Bibliographic Parturition in Orlando: Books, Babies, Freedom and Fame

Bibliographic Parturition in Orlando: Books, Babies, Freedom and Fame

Chapter:
(p.116) Chapter 9 Bibliographic Parturition in Orlando: Books, Babies, Freedom and Fame
Source:
Sentencing Orlando
Author(s):

Alice Staveley

Publisher:
Edinburgh University Press
DOI:10.3366/edinburgh/9781474414609.003.0010

In this chapter’s account of Woolf’s labour as a writer and publisher at the Hogarth Press, Alice Staveley connects the labour of mothers and writers, and the delivery of babies and books.
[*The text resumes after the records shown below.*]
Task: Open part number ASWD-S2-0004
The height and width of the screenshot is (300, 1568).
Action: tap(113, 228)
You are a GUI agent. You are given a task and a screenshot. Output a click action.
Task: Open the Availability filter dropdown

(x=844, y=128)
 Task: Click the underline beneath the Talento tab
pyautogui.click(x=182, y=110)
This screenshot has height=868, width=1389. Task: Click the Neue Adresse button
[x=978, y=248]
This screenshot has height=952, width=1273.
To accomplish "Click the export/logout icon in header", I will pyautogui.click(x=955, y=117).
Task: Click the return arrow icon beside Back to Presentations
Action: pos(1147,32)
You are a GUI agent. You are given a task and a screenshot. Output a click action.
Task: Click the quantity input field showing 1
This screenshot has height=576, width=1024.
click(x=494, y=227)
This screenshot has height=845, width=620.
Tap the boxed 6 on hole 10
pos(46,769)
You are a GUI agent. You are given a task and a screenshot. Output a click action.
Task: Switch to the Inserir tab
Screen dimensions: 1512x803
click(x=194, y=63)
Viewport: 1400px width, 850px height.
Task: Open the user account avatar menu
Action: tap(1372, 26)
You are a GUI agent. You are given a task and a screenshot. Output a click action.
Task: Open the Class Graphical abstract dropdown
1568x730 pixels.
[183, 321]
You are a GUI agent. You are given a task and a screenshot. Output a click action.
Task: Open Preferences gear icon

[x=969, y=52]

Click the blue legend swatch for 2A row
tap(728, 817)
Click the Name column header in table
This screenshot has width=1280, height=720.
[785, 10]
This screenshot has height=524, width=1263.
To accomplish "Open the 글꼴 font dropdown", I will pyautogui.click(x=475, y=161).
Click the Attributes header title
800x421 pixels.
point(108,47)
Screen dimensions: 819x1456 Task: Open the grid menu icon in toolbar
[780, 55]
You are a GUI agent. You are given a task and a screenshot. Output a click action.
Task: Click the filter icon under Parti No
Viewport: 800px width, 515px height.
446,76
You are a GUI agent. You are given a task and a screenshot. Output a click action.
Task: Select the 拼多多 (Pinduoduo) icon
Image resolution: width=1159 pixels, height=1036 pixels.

Reading the converging deliveries of Orlando’s poem ‘The Oak Tree’, her son, and the manuscript of Orlando, Staveley analyses Woolf’s invocation of her own 1919 short story ‘Kew Gardens’ in the novel’s final pages. Sounding the resonances of this story’s published forms, particularly the limited luxury edition issued in 1927, Staveley argues that the Kew Gardens scene turns the ‘narratological modernist motif of closure-as-return into a materialist tribute’.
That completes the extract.